Millet is invoked as an unmodified subprocess via a per-job HOME shim that exposes per-team voiceprints and sync config. Vezir owns its own job queue, voiceprint databases (per-team), team roster, and browser auth, and exposes the per-upload toggles end-to-end (client → form field → queue column → worker gate).

Clients

Vezir ships five client surfaces; pick whichever fits the moment. All speak the same multipart upload + JSON API; you can mix and match across devices.

Client Best for Install
vezir tui Day-to-day desktop use. Record + browse sessions + view artifacts + label speakers, all in one terminal-native UI. Has system-clipboard integration, ffplay sample playback, background "needs labeling" toasts. pip install vezir[tui]
vezir scribe Headless / ssh / dotfile-driven workflows. Pure CLI; pause/resume with p key during recording. pip install vezir
vezir scribe-widget "Just a recorder, get out of my way." Always-on-top Tkinter floating widget — start/pause/stop and upload, no session browser. pip install vezir + apt install python3-tk
vezir gui Legacy Tkinter full UI (recorder + session list + dashboard launcher). Still works; future of this surface depends on dogfood feedback. pip install vezir[gui] + apt install python3-tk
vezir upload <file> Existing WAV/OGG you recorded another way (e.g. phone, Audio Hijack, OBS). Resumes from byte 0 after transient failures. pip install vezir
vezir pull Download meeting artifacts from the server. Team-wide sharing: pull summaries, transcripts, and PDFs for meetings you didn't record yourself. Idempotent. pip install vezir
vezir-android Field recording from phone. Mirrors TUI feature set (v0.3.2); confidential preset is the Android default. Play Store / sideload

All desktop clients honor credentials from (in order): VEZIR_URL + VEZIR_TOKEN env vars > ~/.config/vezir/teams.json active team > ~/.config/vezir/client.json. The TUI / GUI persist preset + auto-label + sync preferences across launches, while the --personal flag stays per-recording and is never persisted. Multi-team: vezir team config add/use/list/remove manages teams.json; TUI's Ctrl+T cycles between configured teams.

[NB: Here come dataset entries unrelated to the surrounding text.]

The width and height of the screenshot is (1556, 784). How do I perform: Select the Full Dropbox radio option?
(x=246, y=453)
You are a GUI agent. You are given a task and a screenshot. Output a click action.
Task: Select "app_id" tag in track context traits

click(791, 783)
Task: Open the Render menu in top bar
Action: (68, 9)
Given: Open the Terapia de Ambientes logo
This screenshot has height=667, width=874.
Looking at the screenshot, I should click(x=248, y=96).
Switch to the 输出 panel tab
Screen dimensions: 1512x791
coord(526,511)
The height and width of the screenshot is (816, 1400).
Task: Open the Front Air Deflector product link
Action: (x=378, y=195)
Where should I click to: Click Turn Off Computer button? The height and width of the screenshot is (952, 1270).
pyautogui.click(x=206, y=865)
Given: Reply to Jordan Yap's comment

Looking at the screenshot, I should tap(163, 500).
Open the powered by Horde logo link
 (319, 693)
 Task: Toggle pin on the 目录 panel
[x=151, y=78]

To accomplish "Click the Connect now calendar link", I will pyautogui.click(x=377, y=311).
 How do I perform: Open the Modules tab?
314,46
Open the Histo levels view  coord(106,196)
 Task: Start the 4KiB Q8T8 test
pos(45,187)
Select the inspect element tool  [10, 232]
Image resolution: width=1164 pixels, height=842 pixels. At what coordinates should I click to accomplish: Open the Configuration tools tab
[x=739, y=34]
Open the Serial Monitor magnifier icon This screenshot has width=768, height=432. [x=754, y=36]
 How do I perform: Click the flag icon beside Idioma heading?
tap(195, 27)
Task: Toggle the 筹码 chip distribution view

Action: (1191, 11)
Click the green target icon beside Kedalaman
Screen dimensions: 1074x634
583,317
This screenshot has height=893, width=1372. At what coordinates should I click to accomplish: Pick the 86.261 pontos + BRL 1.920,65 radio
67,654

For internal-CA HTTPS endpoints (Caddy with its built-in CA), set SSL_CERT_FILE=/etc/caddy/certs/vezir-internal-ca.crt or VEZIR_CADDY_ROOT_CERT_PATH=<same> so the thin clients trust the server. (Default httpx uses certifi.where() which doesn't include internal CAs.)

Summarization presets

A preset picks the backend + model the server will use for the AI summary. The client sends the preset id as the multipart form field summary_preset; the worker passes it to millet transcribe --summary-preset <id> which millet resolves to a (backend, model) pair.

Preset Backend Model Use case
high-quality claudemax Sonnet 4.6 Default on desktop; highest summary quality (requires a Claude Max subscription on the server)
confidential tinfoil DeepSeek V4 Pro Hardware-attested TEE — prompts not visible to model provider / cloud operator. Default on Android. PDF gains a red CONFIDENTIAL header + footer on every page.
alternative openrouter Kimi K2.6 Cheapest cloud option (~$0.017/meeting); useful when claudemax credentials are unavailable on the server

When a preset is explicitly chosen, the server does not silently fall back to a different backend on failure — a silent tinfoil → claudemax fallback would defeat the entire point of the Confidential preset. Jobs whose chosen preset fails end up in error state on the dashboard with a clear reason.

Set the preset via:

  • CLI: vezir scribe --preset confidential, vezir upload --preset alternative <file>
  • GUI: dropdown above the record button (stickied to last choice via ~/.config/vezir/client.json)
  • Android: dropdown above the title field (stickied to EncryptedSharedPreferences; default confidential on Android)

The server needs the matching backend credentials/SDK installed. On muscle, the Tinfoil SDK is pulled by the [tee] extra of millet- offline (pip install 'millet-pipeline[tee]') and the API key lives in TINFOIL_API_KEY or at ~/models/tinfoil/tinfoil.txt.

Privacy toggles

Three per-upload toggles. auto_label and sync default ON (preserves pre-0.1.11 behavior) and are sticky; personal defaults OFF and is per-recording only — never persisted (treating the "I want this one to be private" intent as ephemeral by design).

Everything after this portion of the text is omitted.